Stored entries
########
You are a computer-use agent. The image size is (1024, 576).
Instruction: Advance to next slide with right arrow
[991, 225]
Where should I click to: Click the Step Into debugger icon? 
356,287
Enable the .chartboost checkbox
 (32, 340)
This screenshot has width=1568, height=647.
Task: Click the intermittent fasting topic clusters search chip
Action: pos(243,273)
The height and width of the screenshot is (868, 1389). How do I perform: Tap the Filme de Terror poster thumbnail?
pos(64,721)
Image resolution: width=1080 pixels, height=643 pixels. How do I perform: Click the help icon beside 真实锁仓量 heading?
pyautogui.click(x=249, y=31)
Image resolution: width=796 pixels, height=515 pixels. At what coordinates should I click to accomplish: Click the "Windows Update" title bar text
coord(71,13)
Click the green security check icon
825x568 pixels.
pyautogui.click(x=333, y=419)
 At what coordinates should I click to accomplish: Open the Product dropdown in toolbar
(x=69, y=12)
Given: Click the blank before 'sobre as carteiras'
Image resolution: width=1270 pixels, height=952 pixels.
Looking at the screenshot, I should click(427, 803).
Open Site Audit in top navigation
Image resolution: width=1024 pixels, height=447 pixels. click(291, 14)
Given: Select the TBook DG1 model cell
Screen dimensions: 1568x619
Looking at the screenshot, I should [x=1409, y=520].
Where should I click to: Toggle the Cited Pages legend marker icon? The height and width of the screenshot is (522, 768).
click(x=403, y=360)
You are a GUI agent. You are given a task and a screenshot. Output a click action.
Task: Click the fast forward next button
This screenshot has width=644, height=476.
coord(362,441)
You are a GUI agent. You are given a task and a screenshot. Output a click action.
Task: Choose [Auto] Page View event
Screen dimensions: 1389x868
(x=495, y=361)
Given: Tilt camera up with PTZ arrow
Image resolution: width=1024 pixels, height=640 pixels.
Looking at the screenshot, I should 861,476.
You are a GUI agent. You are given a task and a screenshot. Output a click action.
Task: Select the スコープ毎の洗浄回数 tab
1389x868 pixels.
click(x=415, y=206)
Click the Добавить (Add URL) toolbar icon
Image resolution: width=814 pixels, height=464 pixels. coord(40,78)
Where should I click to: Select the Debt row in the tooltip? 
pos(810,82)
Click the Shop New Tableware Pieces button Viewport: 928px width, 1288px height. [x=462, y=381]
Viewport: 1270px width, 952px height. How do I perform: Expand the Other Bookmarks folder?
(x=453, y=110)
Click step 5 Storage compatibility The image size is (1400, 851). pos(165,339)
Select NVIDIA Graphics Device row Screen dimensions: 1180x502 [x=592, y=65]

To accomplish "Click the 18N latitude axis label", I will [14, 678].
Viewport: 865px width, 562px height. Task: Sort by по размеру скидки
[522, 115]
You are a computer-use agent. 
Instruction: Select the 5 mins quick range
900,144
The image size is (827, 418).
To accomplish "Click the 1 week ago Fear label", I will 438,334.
########
_PROBLEM REQUIREMENTS_. Can you return the records verbatim, beginning at the line that contains "Viewport: 865px width, 562px" and stopping after the last line of the records?

_TASK RESPONSE_.
Viewport: 865px width, 562px height. Task: Sort by по размеру скидки
[522, 115]
You are a computer-use agent. 
Instruction: Select the 5 mins quick range
900,144
The image size is (827, 418).
To accomplish "Click the 1 week ago Fear label", I will 438,334.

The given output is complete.